**TASKS TO CARRY OUT:**
[1] In the article on using OpenSSL with asynchronous Windows sockets, which library is OpenSSL based on?
[2] Write the next part of the article on using OpenSSL with asynchronous Windows sockets, picking up after its last sentence.

Note: If you need high performance SSL over TCP/IP then this is available as an optional part of The Server Framework; see here for details.

Originally published in Windows Developer Magazine, Copyright 2002.

The Secure Sockets Layer (SSL) is used by every commercial web browser and server to secure web traffic. Every time you use a URL that starts https://, you're using SSL. Microsoft provides an implementation of SSL via the SChannel API, but it is a low-level API that is quite complex to use. OpenSSL is a higher level, open-source alternative that allows you to easily add the security of an SSL connection to TCP/IP clients and servers. However, since the OpenSSL code has a UNIX heritage, most of the examples available assume a UNIX-style sockets architecture. The preferred Windows architecture of asynchronous sockets doesn't fit well with this, and this article presents an "asynchronous connector" for OpenSSL that allows you to use OpenSSL in a way that is more appropriate on the Windows platform. The resulting connector can be used with MFC's CAsyncSocket for client-side use and integrates well with server code that uses IO Completion Ports. Due to the original design of the OpenSSL toolkit, the connector can be built without having to change any of the OpenSSL code and so is standalone and easy to maintain.

OpenSSL

The OpenSSL Project is a collaborative effort to develop a robust, commercial-grade, full-featured, cross-platform, and open-source toolkit implementing the Secure Sockets Layer (SSL v2/v3) and its successor, Transport Layer Security (TLS v1). OpenSSL is based on the SSLeay library developed by Eric A. Young and Tim J. Hudson. The OpenSSL toolkit is licensed under an Apache-style license, which basically means that you are free to get and use it for commercial and noncommercial purposes, subject to some simple license conditions. However, one thing you should be aware of is that OpenSSL uses strong cryptography, and this falls under certain export/import restrictions in some parts of the world. You are strongly advised to pay close attention to any import/export laws or restrictions that apply to you.

The source-code distribution of OpenSSL provides many example programs that show you how to use it. There are some useful tutorials on the Web and books available on the subject (see References). The problem is that although the OpenSSL toolkit source code is cross platform, the example code tends to be written in a UNIX style, using blocking sockets and multiple threads or processes. When developing with sockets on the Win32 platform, it's common to want to use nonblocking, asynchronous sockets: The most scalable method of developing TCP server applications with Win32 is to use IO Completion Ports, which forces you to deal exclusively with asynchronous sockets; and using blocking sockets in a thread that serves a user interface is a recipe for disaster.

Although developed in C, the OpenSSL toolkit has an object-based design, with various components accessed by passing an object handle as the first parameter to the C API calls. The main object that we're interested in is the SSL object. This is where the actual SSL protocol is implemented. The developers of the OpenSSL toolkit designed the SSL object to use an abstract IO mechanism, the BIO, rather than hard coding it to use sockets. The BIO abstraction allows you to develop a BIO that suits your own needs and simply plug it in to the SSL object to run the protocol over whatever data stream you like. The toolkit comes with a BIO that works with a memory buffer, and one of the sample programs uses these memory BIOs to test the toolkit by running the protocol over memory buffers in a single process that is acting as both client and server side of the protocol. We can use this memory buffer BIO to provide an interface to the SSL object that's usable with asynchronous sockets.

**RAW DATA:**

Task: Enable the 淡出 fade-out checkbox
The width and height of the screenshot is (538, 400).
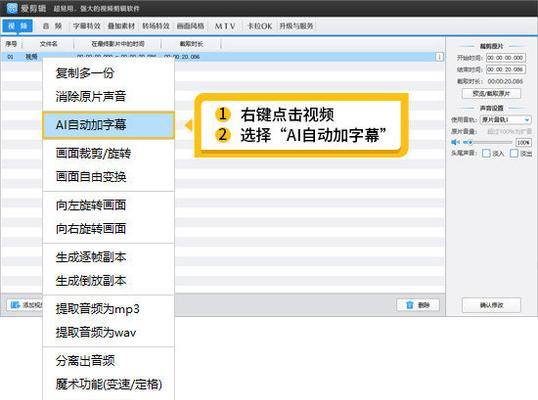Action: 514,153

**RESPONSE LIST:**
[1] The SSLeay library developed by Eric A. Young and Tim J. Hudson.

[2]
The SSL object often needs to read and write to the data stream independently of your application. You may wish to perform a write, but if an SSL handshake is in progress, then the SSL object may need to perform several reads and writes before your application data can be sent. Likewise, data being received from the data stream needs to be processed by the SSL object to decrypt it before passing it up to the application but, due to the nature of the protocol, the arrival of data may require the SSL object to write to the data stream.

A Simple C++ Wrapper

Given the aforementioned information, we can begin to develop a C++ class that provides a clean interface to the OpenSSL memory BIOs that we will use to communicate with the SSL object. The object will act as a filter between the application and the socket. The interface to the class should provide read and write methods for pushing data into the SSL object, and be able to call back into the application when decrypted application data is available and when encrypted writes to the data stream are required. Since we're intending to operate in an asynchronous manner, and since the SSL object may not always be ready to process our application data immediately, we will need to be able to buffer data prior to passing it through our filter object. The buffer management will vary depending on how you want to use the filter, so rather than including it within the main filter class, we simply provide hooks so that derived classes can implement their own buffering scheme. Removing the uffer management code also allows us to see the actual code required to drive the SSL object more clearly.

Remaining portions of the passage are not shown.